(AÇÕES A REALIZAR):
A: Segundo o trecho sobre os neurônios GCG, qual hormônio essas células produzem?
B: Dê continuidade ao trecho sobre os neurônios GCG e os nervos vagais, começando logo após a última frase.

*** TRECHO APRESENTADO

Os neurônios GCG são células cerebrais especializadas que produzem o glucagon-like peptide-1 (GLP-1), um hormônio crucial na regulação do apetite e no metabolismo da glicose, sendo ativados pela ingestão de alimentos e contribuindo para a sensação de saciedade, reduzindo a ingestão alimentar. Além disso, também desempenham um papel na regulação dos níveis de glicose no sangue, influenciando a secreção de insulina pelo pâncreas, o que os torna relevantes no estudo de distúrbios como obesidade e diabetes tipo 2.
Estudos anteriores já haviam estabelecido que os nervos vagais no intestino dos camundongos detectam a quantidade e o tipo de nutrientes consumidos. Os nervos vagais estendem-se do tronco cerebral até o abdômen, atravessando vários órgãos, incluindo o coração, pulmões e trato digestivo, atuando na regulação de várias funções involuntárias, como a frequência cardíaca, a digestão e a taxa respiratória. Esses nervos enviam sinais elétricos para o tronco cerebral, influenciando quando os roedores, e potencialmente os humanos, decidem parar de comer. No entanto, o funcionamento exato desses neurônios durante a alimentação ativa, ou seja, em um estado não anestesiado, permanecia um mistério.

******
*** MATERIAL FORNECIDO

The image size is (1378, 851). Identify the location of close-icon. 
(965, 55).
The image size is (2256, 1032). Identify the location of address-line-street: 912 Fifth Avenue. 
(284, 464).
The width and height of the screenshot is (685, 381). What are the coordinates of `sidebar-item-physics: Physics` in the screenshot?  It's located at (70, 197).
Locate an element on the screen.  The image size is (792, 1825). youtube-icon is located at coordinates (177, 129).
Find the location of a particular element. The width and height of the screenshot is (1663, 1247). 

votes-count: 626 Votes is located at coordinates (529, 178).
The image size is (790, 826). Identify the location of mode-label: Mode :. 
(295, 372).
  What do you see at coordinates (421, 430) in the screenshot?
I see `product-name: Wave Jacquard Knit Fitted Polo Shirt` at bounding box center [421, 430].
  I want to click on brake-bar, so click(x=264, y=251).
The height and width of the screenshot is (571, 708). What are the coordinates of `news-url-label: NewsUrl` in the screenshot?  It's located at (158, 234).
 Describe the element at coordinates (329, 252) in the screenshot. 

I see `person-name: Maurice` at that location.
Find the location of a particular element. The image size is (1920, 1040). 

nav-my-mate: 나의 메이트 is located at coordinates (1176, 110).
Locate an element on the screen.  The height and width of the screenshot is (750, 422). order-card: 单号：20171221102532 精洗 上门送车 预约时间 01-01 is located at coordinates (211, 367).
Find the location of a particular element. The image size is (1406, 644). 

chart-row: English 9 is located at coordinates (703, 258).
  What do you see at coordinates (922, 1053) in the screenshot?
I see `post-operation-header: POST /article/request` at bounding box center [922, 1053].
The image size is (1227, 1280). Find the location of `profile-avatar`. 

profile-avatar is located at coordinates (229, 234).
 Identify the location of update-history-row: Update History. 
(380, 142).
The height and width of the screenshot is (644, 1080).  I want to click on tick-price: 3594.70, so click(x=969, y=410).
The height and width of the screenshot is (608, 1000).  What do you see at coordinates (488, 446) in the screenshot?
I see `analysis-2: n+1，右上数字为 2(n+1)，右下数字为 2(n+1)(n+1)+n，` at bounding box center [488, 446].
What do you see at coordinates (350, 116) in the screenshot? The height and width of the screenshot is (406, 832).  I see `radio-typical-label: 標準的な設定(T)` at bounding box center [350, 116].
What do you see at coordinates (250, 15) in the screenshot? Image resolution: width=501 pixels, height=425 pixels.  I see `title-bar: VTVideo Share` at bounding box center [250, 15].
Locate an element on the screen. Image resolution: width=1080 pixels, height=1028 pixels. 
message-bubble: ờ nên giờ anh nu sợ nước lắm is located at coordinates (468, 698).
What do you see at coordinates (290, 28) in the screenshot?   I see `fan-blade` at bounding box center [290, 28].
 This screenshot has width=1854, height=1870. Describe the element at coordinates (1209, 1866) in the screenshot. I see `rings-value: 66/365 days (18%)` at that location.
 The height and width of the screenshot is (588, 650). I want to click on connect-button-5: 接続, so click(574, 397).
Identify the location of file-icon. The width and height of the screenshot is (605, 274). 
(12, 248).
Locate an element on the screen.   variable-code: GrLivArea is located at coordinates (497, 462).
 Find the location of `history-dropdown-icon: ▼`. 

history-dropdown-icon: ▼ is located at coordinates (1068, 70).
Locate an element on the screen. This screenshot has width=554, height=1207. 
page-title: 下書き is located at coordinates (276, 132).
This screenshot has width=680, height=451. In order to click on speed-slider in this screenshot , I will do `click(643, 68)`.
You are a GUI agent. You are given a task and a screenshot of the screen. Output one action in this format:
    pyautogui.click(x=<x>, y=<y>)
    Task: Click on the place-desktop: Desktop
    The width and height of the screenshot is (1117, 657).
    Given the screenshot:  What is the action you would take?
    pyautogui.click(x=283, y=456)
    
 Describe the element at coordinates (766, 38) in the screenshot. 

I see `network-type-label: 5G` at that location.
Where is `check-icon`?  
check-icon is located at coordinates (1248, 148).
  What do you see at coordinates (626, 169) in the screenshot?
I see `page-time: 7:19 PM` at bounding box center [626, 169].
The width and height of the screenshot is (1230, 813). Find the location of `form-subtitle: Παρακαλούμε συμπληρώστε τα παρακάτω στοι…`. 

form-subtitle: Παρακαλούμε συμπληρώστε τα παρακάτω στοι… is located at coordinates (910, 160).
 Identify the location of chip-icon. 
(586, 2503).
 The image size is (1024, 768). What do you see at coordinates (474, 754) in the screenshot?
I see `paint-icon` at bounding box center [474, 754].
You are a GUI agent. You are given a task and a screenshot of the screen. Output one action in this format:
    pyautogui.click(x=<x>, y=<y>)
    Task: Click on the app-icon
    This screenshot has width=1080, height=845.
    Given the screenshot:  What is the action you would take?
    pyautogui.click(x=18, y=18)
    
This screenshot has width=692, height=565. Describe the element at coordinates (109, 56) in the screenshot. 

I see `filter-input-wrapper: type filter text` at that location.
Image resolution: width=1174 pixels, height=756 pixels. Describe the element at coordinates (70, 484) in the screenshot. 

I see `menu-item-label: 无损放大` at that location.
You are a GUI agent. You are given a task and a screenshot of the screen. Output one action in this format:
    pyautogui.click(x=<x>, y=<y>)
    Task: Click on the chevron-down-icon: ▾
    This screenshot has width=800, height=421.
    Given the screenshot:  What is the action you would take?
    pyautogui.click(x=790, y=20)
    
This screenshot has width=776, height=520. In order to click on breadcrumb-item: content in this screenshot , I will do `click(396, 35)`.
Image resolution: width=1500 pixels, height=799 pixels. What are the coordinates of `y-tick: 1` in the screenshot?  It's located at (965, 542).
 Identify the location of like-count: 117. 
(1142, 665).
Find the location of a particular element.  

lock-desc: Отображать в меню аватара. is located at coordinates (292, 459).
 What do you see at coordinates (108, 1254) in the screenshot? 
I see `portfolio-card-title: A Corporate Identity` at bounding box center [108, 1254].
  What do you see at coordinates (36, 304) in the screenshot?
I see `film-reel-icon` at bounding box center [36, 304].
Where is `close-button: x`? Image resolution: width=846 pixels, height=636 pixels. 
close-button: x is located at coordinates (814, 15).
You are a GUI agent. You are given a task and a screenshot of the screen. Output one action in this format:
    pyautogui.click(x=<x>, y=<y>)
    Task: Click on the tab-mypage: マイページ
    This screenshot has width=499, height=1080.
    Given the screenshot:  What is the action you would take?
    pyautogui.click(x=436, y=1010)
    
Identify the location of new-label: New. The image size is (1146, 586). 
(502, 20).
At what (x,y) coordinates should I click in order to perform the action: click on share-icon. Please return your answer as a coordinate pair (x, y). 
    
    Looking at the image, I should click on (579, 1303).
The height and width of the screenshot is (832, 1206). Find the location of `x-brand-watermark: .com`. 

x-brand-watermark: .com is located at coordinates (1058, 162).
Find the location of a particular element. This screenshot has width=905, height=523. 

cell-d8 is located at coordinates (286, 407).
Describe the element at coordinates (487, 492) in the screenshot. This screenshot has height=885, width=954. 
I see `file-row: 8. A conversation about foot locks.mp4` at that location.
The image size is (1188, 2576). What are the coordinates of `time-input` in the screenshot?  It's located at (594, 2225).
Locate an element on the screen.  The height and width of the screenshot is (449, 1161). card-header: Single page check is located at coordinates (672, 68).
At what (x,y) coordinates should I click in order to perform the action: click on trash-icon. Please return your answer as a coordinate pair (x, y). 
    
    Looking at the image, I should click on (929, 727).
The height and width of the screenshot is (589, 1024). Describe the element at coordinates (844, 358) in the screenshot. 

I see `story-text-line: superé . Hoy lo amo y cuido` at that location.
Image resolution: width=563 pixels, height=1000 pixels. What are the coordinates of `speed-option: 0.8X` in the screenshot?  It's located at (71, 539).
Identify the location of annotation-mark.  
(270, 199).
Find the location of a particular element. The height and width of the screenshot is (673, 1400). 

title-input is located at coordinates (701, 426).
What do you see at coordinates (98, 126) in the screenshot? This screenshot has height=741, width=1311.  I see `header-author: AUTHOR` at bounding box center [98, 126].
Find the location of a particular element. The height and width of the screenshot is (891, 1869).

******

(LISTA DE RESPOSTAS):
A: Elas produzem o glucagon-like peptide-1 (GLP-1).

B:
Para explorar essa questão, Knight e sua equipe usaram uma técnica inovadora. Eles modificaram geneticamente camundongos para que seus neurônios PRLH (a prolactina) emitissem um sinal fluorescente quando ativados, e em seguida infundiram uma solução nutricional chamada Ensure diretamente no estômago dos animais. Esta solução contém uma mistura de gordura, proteína, açúcar, vitaminas e minerais.
À medida que mais alimentos eram infundidos, os neurônios PRLH mostravam uma ativação crescente, atingindo um pico alguns minutos após a infusão. Curiosamente, esses neurônios não respondiam quando a solução salina era infundida, indicando uma resposta específica à presença de nutrientes. Além disso, quando os camundongos tinham permissão para comer livremente a comida líquida, os neurônios PRLH ativavam-se rapidamente ao iniciar a alimentação e desativavam-se quando os animais paravam de lamber a comida.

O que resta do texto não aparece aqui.